Ибо есть и другие пути…
Искусство противоположно природе. Человек, физически и психологически живущий в полной абстиненции, чьи предки на протяжении долгих поколений жили в такой же абстиненции, чья кровь, в отличие от всех нас, не отравлена, никогда не сможет стать художником — если только некое божественное провидение милостиво не наделит его иными ощущениями, способными вызвать экстаз. Но и они, в сущности — отравление духа! Природа и искусство — злейшие враги: там, где правит одно, другое невозможно.
Что есть художник — в самом узком, истинном смысле этого слова? Пионер культуры в неизведанных землях бессознательного!
Сколь немногие заслуживают в этом святом смысле гордого звания художника! Заслуживал Э. Т. А. Гофман, и Жан Поль, и Вилье[13], и Бодлер… и, конечно же, Эдгар Аллан По; даже Грисуолды обязаны признать это за писателем, проникшим в некоторых своих рассказах в тайную страну души, о которой никто до него — по крайней мере, наука — не имел ни малейшего представления!
В серых облаках тумана расстилается перед нами огромная страна бессознательного, вечная земля наших устремлений. Нищий греется на солнце, сытый богатей ежится у камина. Но кровоточащая, невыносимая тоска заставляет иных людей выйти за пределы известного. Тройная броня мужества должна защищать вашу грудь, когда вы покидаете солнечную землю сознания и правите в Авалон через серые гибельные воды. И многие, многие бесславно гибнут, не сумев даже заглянуть за пелену тумана. Только горстке удается ступить на берег. Они открывают новые земли, они водружают на них знамя культуры: они немного раздвигают границы сознания.
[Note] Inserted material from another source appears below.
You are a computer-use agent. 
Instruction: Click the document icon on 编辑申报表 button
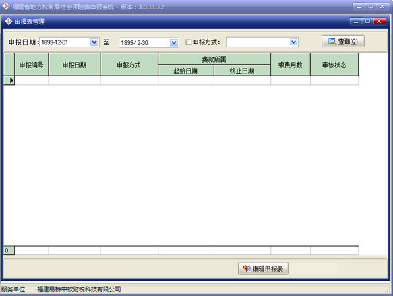[x=247, y=268]
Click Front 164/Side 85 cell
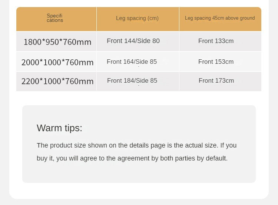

Художники — это первооткрыватели. Вслед за ними человечество отправляет бесчисленные экспедиции для изучения и картографирования новых земель; приходят земельные регистраторы и кадастровые чиновники… мужи науки.
…Разумеется, что помимо других средств, так называемые яды, которые мы именуем наркотиками, способны вывести нас за порог сознания. Если кто-то сумеет прочно закрепиться в этом «иномирье», превратить метафизическое в нечто позитивное, он создаст новую художественную ценность и будет являться, в самом благородном смысле слова, художником.
Стоит ли подчеркивать прописную истину, заключающуюся в том, что в опьянении как таковом нет ни толики творческого? Иными словами, никакой интоксикант не способен извлечь из человека то, чего в нем нет. Никакие Грисуолды и Инграмы, сколько бы вина они ни выпили, сколько бы опиума ни выкурили, сколько ни проглотили бы гашиша, никогда не смогут создать художественную ценность!.. Однако: интоксикация посредством наркотиков способна позднее вызвать экстаз. И в этом экстазе человек создает высшее, на что способен его интеллект.
Грисуолды были правы: Эдгар Аллан По пил. И поскольку — как и у всех нас — организм его, притупленный вековой привычкой к выпивке многих поколений предков, сравнительно слабо реагировал на отравление алкоголем, он пил много. Он напивался. — Но он делал это намеренно, с целью ввести себя в состояние опьянения, на основе которого мог — много позднее, быть может, спустя годы — создать новые художественные ценности. Подобное опьянение — не наслаждение, а чудовищное мучение, и желать его может лишь тот, у кого на лбу горит каинова печать искусства.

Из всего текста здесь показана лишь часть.